__Goal of the exercise__
Rewrite all of the records below, changing every "width and height" to "size" and leaving everything else as it is.

__Provided records__
——————————

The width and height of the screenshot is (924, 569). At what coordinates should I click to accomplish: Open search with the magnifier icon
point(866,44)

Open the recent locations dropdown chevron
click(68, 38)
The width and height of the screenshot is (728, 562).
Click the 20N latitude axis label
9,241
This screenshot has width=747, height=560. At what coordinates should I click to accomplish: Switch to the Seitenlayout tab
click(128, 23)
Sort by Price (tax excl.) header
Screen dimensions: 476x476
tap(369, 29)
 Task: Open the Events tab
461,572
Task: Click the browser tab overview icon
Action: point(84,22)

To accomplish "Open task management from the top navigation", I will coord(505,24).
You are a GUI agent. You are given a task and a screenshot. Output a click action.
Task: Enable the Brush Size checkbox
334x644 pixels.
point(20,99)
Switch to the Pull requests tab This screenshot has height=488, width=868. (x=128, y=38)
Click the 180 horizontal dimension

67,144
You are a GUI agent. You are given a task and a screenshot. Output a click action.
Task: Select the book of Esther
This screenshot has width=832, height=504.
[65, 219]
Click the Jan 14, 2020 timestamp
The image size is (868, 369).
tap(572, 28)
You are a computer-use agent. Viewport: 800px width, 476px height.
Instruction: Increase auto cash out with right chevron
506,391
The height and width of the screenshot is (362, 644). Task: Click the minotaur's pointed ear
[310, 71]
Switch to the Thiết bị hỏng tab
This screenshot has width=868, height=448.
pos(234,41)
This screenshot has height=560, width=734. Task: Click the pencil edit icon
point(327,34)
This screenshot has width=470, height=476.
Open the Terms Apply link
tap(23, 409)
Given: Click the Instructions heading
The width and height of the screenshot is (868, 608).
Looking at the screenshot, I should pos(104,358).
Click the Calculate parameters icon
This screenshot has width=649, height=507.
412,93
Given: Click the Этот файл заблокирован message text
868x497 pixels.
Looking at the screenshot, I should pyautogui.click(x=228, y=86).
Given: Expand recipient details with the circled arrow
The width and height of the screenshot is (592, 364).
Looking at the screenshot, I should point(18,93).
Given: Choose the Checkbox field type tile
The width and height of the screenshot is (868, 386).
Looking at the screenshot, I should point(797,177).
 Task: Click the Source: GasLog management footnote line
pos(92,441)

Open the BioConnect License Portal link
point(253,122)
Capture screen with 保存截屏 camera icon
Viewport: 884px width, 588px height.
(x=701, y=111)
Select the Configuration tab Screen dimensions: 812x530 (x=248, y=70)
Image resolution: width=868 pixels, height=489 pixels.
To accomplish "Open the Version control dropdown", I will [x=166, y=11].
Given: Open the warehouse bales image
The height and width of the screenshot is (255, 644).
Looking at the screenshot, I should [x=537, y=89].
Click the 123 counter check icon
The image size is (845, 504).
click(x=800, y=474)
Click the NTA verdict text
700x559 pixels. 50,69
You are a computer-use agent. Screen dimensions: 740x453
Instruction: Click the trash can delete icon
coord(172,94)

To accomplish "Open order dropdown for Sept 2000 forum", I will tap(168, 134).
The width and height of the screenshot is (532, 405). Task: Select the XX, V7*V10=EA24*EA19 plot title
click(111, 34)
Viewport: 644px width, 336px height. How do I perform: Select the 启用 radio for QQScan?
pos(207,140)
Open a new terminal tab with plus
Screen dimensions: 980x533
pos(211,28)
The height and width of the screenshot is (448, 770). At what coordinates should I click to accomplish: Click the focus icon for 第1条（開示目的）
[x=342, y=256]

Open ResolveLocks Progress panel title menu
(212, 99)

——————————

__In response__
The size of the screenshot is (924, 569). At what coordinates should I click to accomplish: Open search with the magnifier icon
point(866,44)

Open the recent locations dropdown chevron
click(68, 38)
The size of the screenshot is (728, 562).
Click the 20N latitude axis label
9,241
This screenshot has width=747, height=560. At what coordinates should I click to accomplish: Switch to the Seitenlayout tab
click(128, 23)
Sort by Price (tax excl.) header
Screen dimensions: 476x476
tap(369, 29)
 Task: Open the Events tab
461,572
Task: Click the browser tab overview icon
Action: point(84,22)

To accomplish "Open task management from the top navigation", I will coord(505,24).
You are a GUI agent. You are given a task and a screenshot. Output a click action.
Task: Enable the Brush Size checkbox
334x644 pixels.
point(20,99)
Switch to the Pull requests tab This screenshot has height=488, width=868. (x=128, y=38)
Click the 180 horizontal dimension

67,144
You are a GUI agent. You are given a task and a screenshot. Output a click action.
Task: Select the book of Esther
This screenshot has width=832, height=504.
[65, 219]
Click the Jan 14, 2020 timestamp
The image size is (868, 369).
tap(572, 28)
You are a computer-use agent. Viewport: 800px width, 476px height.
Instruction: Increase auto cash out with right chevron
506,391
The height and width of the screenshot is (362, 644). Task: Click the minotaur's pointed ear
[310, 71]
Switch to the Thiết bị hỏng tab
This screenshot has width=868, height=448.
pos(234,41)
This screenshot has height=560, width=734. Task: Click the pencil edit icon
point(327,34)
This screenshot has width=470, height=476.
Open the Terms Apply link
tap(23, 409)
Given: Click the Instructions heading
The size of the screenshot is (868, 608).
Looking at the screenshot, I should pos(104,358).
Click the Calculate parameters icon
This screenshot has width=649, height=507.
412,93
Given: Click the Этот файл заблокирован message text
868x497 pixels.
Looking at the screenshot, I should pyautogui.click(x=228, y=86).
Given: Expand recipient details with the circled arrow
The size of the screenshot is (592, 364).
Looking at the screenshot, I should point(18,93).
Given: Choose the Checkbox field type tile
The size of the screenshot is (868, 386).
Looking at the screenshot, I should point(797,177).
 Task: Click the Source: GasLog management footnote line
pos(92,441)

Open the BioConnect License Portal link
point(253,122)
Capture screen with 保存截屏 camera icon
Viewport: 884px width, 588px height.
(x=701, y=111)
Select the Configuration tab Screen dimensions: 812x530 (x=248, y=70)
Image resolution: width=868 pixels, height=489 pixels.
To accomplish "Open the Version control dropdown", I will [x=166, y=11].
Given: Open the warehouse bales image
The height and width of the screenshot is (255, 644).
Looking at the screenshot, I should [x=537, y=89].
Click the 123 counter check icon
The image size is (845, 504).
click(x=800, y=474)
Click the NTA verdict text
700x559 pixels. 50,69
You are a computer-use agent. Screen dimensions: 740x453
Instruction: Click the trash can delete icon
coord(172,94)

To accomplish "Open order dropdown for Sept 2000 forum", I will tap(168, 134).
The size of the screenshot is (532, 405). Task: Select the XX, V7*V10=EA24*EA19 plot title
click(111, 34)
Viewport: 644px width, 336px height. How do I perform: Select the 启用 radio for QQScan?
pos(207,140)
Open a new terminal tab with plus
Screen dimensions: 980x533
pos(211,28)
The height and width of the screenshot is (448, 770). At what coordinates should I click to accomplish: Click the focus icon for 第1条（開示目的）
[x=342, y=256]

Open ResolveLocks Progress panel title menu
(212, 99)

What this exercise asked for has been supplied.